## [Task objective]
The data should be duplicated exactly, with every word kept as it is.

===== Data for this task

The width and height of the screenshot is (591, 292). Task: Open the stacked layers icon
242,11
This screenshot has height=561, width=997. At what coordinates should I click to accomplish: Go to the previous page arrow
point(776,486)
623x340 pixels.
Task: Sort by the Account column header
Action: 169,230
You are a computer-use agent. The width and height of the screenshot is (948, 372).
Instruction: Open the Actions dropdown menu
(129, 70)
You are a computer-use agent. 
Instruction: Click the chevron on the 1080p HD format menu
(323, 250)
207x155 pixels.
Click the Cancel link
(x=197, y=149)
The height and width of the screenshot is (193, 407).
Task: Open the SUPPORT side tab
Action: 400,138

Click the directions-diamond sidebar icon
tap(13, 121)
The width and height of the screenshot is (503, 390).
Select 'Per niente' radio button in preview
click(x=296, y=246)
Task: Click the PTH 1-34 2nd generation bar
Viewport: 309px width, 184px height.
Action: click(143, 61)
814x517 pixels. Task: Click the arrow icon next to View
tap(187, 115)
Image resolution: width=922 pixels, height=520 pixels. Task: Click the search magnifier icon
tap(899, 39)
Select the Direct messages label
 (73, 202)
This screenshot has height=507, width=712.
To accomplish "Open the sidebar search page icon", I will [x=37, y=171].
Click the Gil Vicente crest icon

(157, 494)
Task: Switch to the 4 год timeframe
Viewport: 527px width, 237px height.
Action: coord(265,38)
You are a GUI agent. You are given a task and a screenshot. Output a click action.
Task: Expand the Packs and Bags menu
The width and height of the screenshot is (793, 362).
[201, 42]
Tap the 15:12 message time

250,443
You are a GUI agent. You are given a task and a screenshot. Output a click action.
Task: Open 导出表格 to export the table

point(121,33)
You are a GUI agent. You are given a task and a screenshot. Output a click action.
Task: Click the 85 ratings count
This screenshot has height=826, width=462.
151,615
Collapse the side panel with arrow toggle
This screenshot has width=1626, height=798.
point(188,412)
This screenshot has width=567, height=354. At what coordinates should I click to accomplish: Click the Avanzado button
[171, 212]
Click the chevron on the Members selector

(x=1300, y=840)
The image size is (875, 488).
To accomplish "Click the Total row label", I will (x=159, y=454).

==========

## [Expected output]
The width and height of the screenshot is (591, 292). Task: Open the stacked layers icon
242,11
This screenshot has height=561, width=997. At what coordinates should I click to accomplish: Go to the previous page arrow
point(776,486)
623x340 pixels.
Task: Sort by the Account column header
Action: 169,230
You are a computer-use agent. The width and height of the screenshot is (948, 372).
Instruction: Open the Actions dropdown menu
(129, 70)
You are a computer-use agent. 
Instruction: Click the chevron on the 1080p HD format menu
(323, 250)
207x155 pixels.
Click the Cancel link
(x=197, y=149)
The height and width of the screenshot is (193, 407).
Task: Open the SUPPORT side tab
Action: 400,138

Click the directions-diamond sidebar icon
tap(13, 121)
The width and height of the screenshot is (503, 390).
Select 'Per niente' radio button in preview
click(x=296, y=246)
Task: Click the PTH 1-34 2nd generation bar
Viewport: 309px width, 184px height.
Action: click(143, 61)
814x517 pixels. Task: Click the arrow icon next to View
tap(187, 115)
Image resolution: width=922 pixels, height=520 pixels. Task: Click the search magnifier icon
tap(899, 39)
Select the Direct messages label
 (73, 202)
This screenshot has height=507, width=712.
To accomplish "Open the sidebar search page icon", I will [x=37, y=171].
Click the Gil Vicente crest icon

(157, 494)
Task: Switch to the 4 год timeframe
Viewport: 527px width, 237px height.
Action: coord(265,38)
You are a GUI agent. You are given a task and a screenshot. Output a click action.
Task: Expand the Packs and Bags menu
The width and height of the screenshot is (793, 362).
[201, 42]
Tap the 15:12 message time

250,443
You are a GUI agent. You are given a task and a screenshot. Output a click action.
Task: Open 导出表格 to export the table

point(121,33)
You are a GUI agent. You are given a task and a screenshot. Output a click action.
Task: Click the 85 ratings count
This screenshot has height=826, width=462.
151,615
Collapse the side panel with arrow toggle
This screenshot has width=1626, height=798.
point(188,412)
This screenshot has width=567, height=354. At what coordinates should I click to accomplish: Click the Avanzado button
[171, 212]
Click the chevron on the Members selector

(x=1300, y=840)
The image size is (875, 488).
To accomplish "Click the Total row label", I will (x=159, y=454).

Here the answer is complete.